Work instruction:
Copy the records below exactly, starting at the line that contains "Given: Toggle Camera" and ending at the line that contains "293x156 pixels."; leave out any pictures.

Records for processing:
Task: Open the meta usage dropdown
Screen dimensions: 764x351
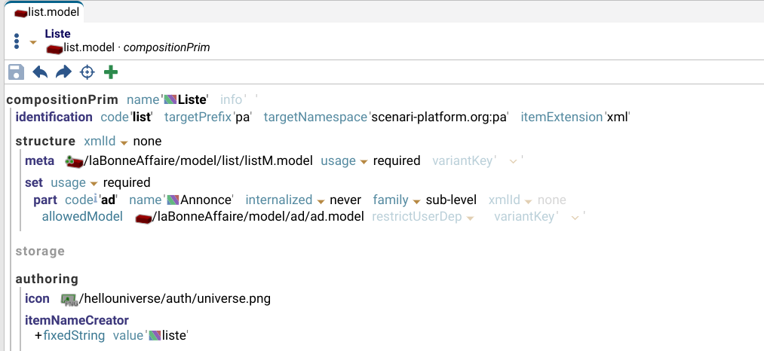Action: tap(363, 162)
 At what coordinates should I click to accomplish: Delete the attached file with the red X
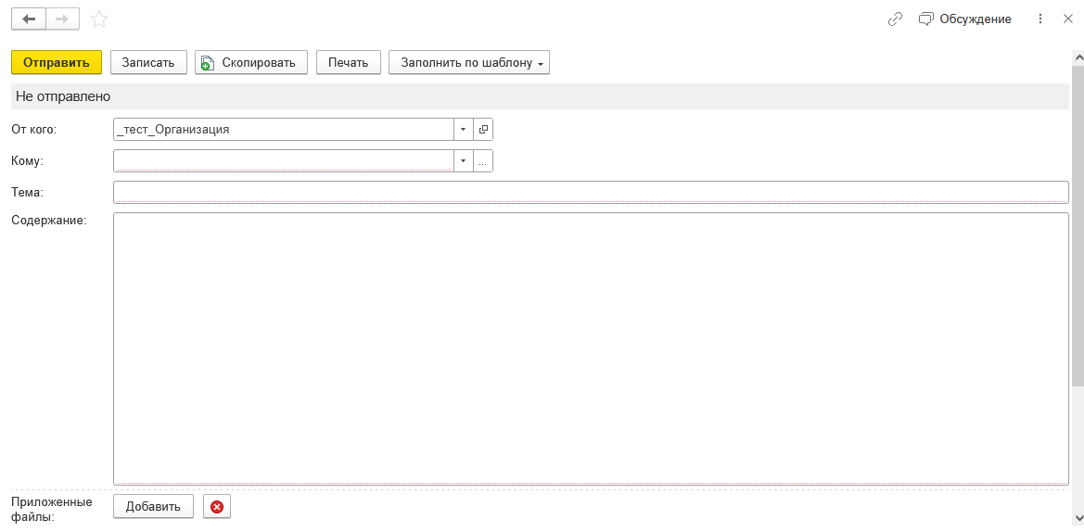(x=217, y=506)
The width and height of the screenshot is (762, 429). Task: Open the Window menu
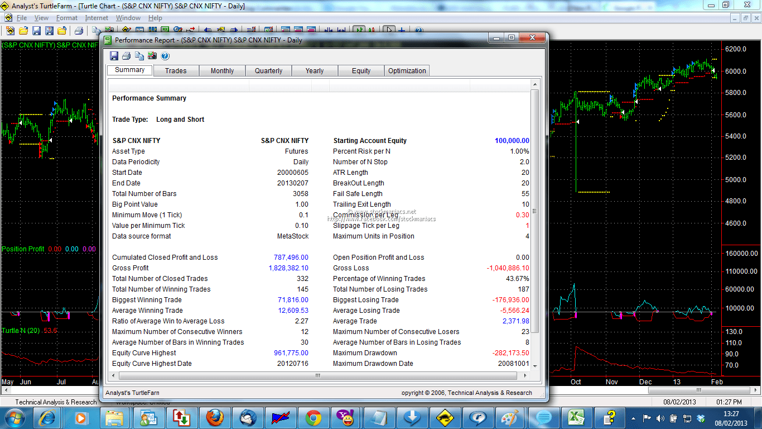128,17

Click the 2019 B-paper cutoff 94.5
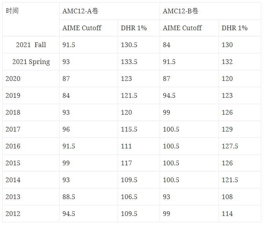[189, 95]
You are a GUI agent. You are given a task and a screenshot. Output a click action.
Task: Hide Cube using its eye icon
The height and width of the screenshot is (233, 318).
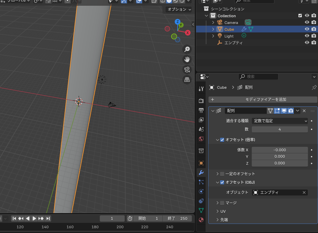pyautogui.click(x=307, y=29)
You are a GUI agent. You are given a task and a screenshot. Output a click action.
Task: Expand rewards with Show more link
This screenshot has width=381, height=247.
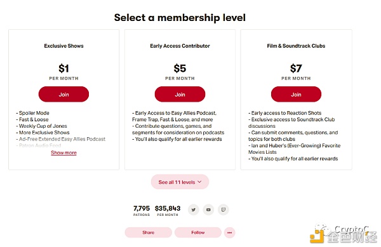64,153
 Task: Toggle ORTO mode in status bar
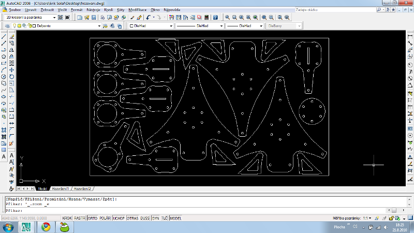click(93, 219)
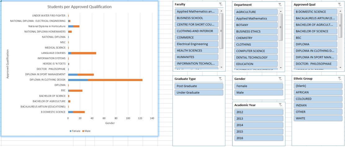Screen dimensions: 345x147
Task: Clear the Academic Year slicer filter
Action: pos(280,105)
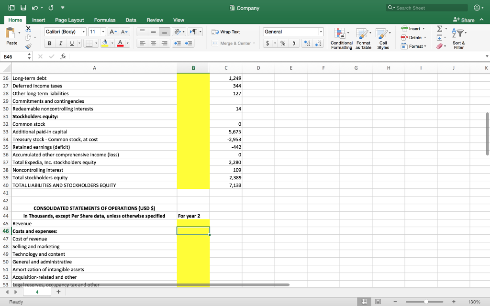
Task: Select the Format Painter brush icon
Action: pos(28,45)
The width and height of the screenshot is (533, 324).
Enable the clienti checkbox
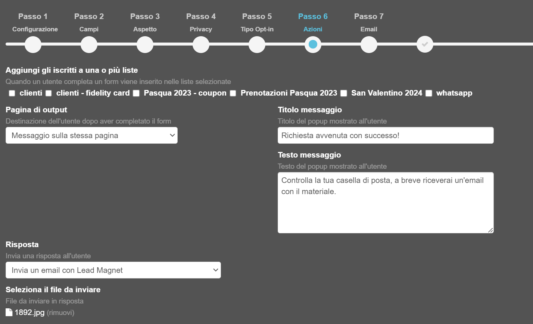pos(12,93)
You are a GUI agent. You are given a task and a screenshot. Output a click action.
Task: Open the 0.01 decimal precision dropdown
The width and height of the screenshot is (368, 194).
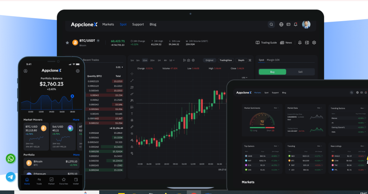pos(119,67)
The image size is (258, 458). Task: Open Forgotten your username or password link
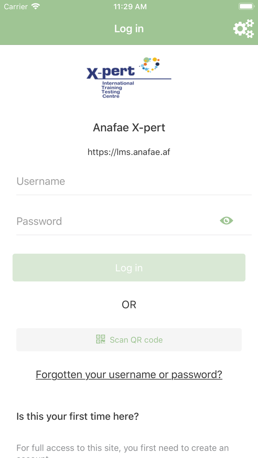pos(129,374)
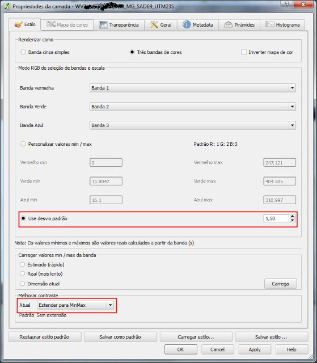Click the Mapa de cores tab icon
The image size is (317, 363).
(51, 24)
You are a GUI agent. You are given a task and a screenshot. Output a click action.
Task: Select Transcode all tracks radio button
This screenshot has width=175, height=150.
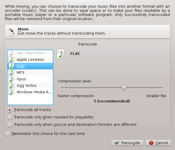9,110
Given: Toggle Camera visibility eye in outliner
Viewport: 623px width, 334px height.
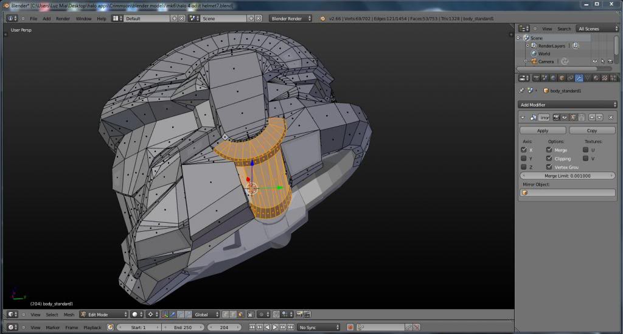Looking at the screenshot, I should (x=595, y=61).
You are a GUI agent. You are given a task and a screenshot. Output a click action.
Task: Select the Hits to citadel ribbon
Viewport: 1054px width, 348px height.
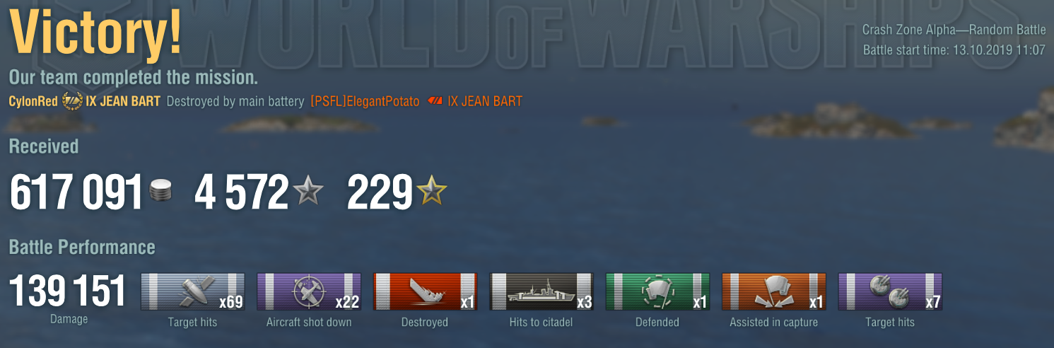pyautogui.click(x=541, y=291)
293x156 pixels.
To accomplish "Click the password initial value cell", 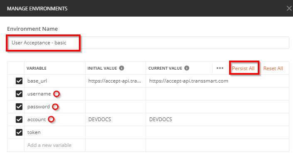I will click(115, 107).

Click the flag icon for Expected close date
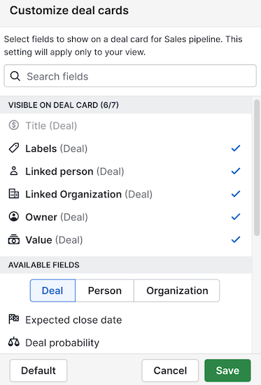point(14,319)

Result of the task:
Given: Toggle Camera visibility eye in outliner
Viewport: 623px width, 334px height.
Looking at the screenshot, I should (x=595, y=61).
You are a GUI agent. You are given a task and a screenshot. Output a click action.
Task: Select the Hits to citadel ribbon
Viewport: 1054px width, 348px height.
pyautogui.click(x=541, y=291)
293x156 pixels.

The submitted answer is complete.